Over recent years, the Venezuelan government has sought to strengthen cultural, political and economic ties in the region. By creating ALBA, the "Bolivarian Alliance for the Americas", Venezuela and Cuba introduced a less market-driven alternative to ALCA ("Free Trade Area of the Americas"), a free trade agreement proposed by the United States of America.
A drop in poverty
The share of people facing a life in poverty has dropped significantly from nearly 50 per cent in the year 2000 to around 27 per cent in 2009. Social spending noticeably increased over the same period of time. The Venezuelan government has launched a wide range of social welfare and anti-poverty programs, including the provision of free health care to the poor ("Misión barrio adentro") in addition to literacy, housing, environmental and educational initiatives. However, urban poverty is still fairly widespread and a large number of Venezuelans are forced to eke out an existence washing car windscreens at traffic lights or selling merchandise in the streets of Caracas.

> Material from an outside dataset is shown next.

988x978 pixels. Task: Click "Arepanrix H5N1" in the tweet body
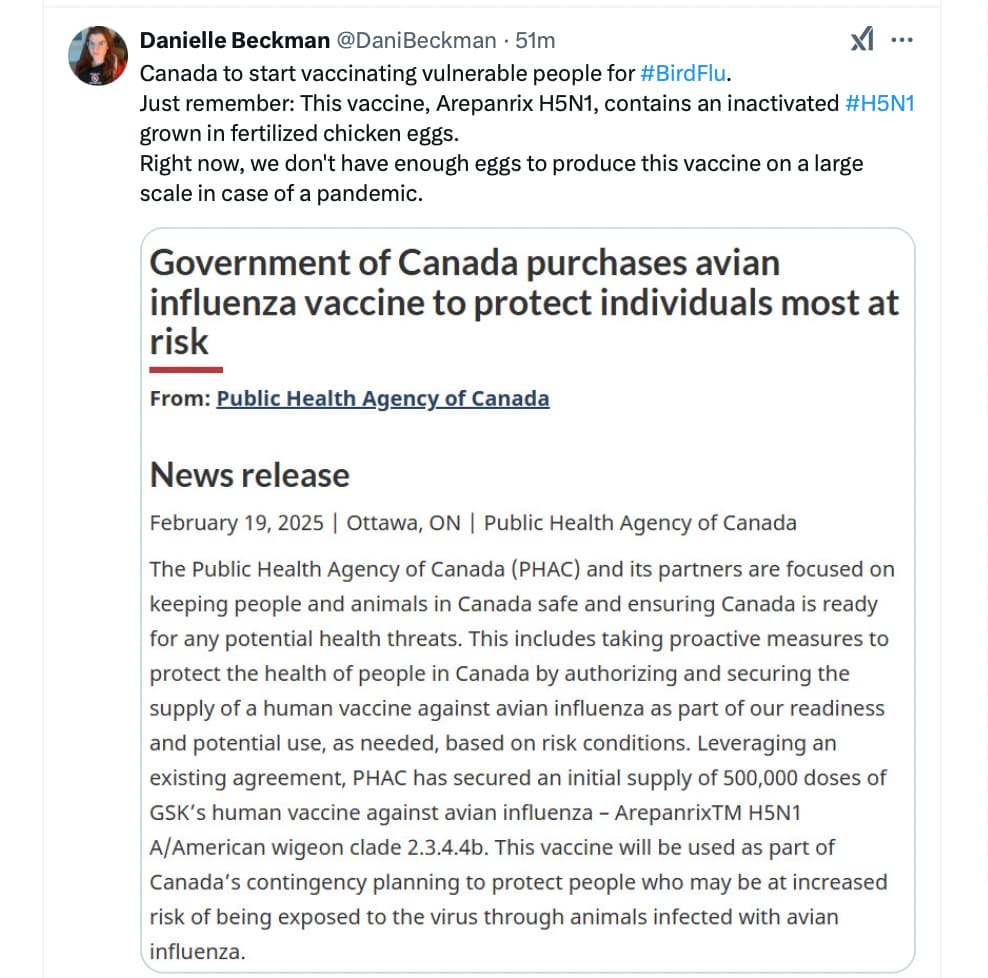515,103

Thousands of people are without permanent access to electricity and water in the hills of the country's capital, where the murder rate exceeds that of nearly any other city in Latin America. In spite of governmental efforts to address the crime in certain neighbourhoods of Caracas, crime rates are still soaring. The country's health and education programs have noticeably improved health and literacy indicators. While many other countries are still struggling to reach the UN Millennium Development Goals (MDGs), Venezuela has made much progress and a great majority of the goals have already been achieved five years before the deadline.
Situation of the children in Venezuela
Present-day Venezuela is home to an extremely young population: roughly 30 per cent of its citizens are under the age of 14. In Venezuela, an estimated 480,000 children are orphans. Many of them grow up in dysfunctional families or without a caring family environment at all.
Child labour - often a direct consequence of parental neglect and orphanhood - is still an issue in modern Venezuela. A high number of children between 10 and 15 years of age are engaged in child labour activities. Most of these children do not attend school. However, recent efforts to fight child and adolescent labour have noticeably reduced the number of working children in Venezuela. According to the Economic Commission for Latin America and UNICEF, the prevalence of child labour in Venezuela is now lower than in any other Latin American country.
A child who is forced to work and does not go to school is vulnerable to social exclusion and discrimination. Child labour is often the cause for poverty later in life: an early integration of a child into the labour market will result in a lower income once the child becomes an adult. As a result of Venezuela's remodelled constitution from 1999, a number of changes have shaped the legal and institutional framework of the country. The Venezuelan government has significantly increased social spending and child-related matters have become a governmental priority: various programs for the protection of children and adolescents, particularly focusing on children from indigenous communities, have been implemented.
Pre-Primary, primary and secondary school enrolment figures have noticeably increased over the past decade. Primary school enrolment in Venezuela is now at nearly 92 per cent compared to an astoundingly low 82 per cent in 1995. Infant mortality rates have also dropped in Venezuela but maternal mortality remains high. Notwithstanding governmental programs to protect the youngest segment of its population, roughly one in five Venezuelan children under the age of five still faces undernourishment.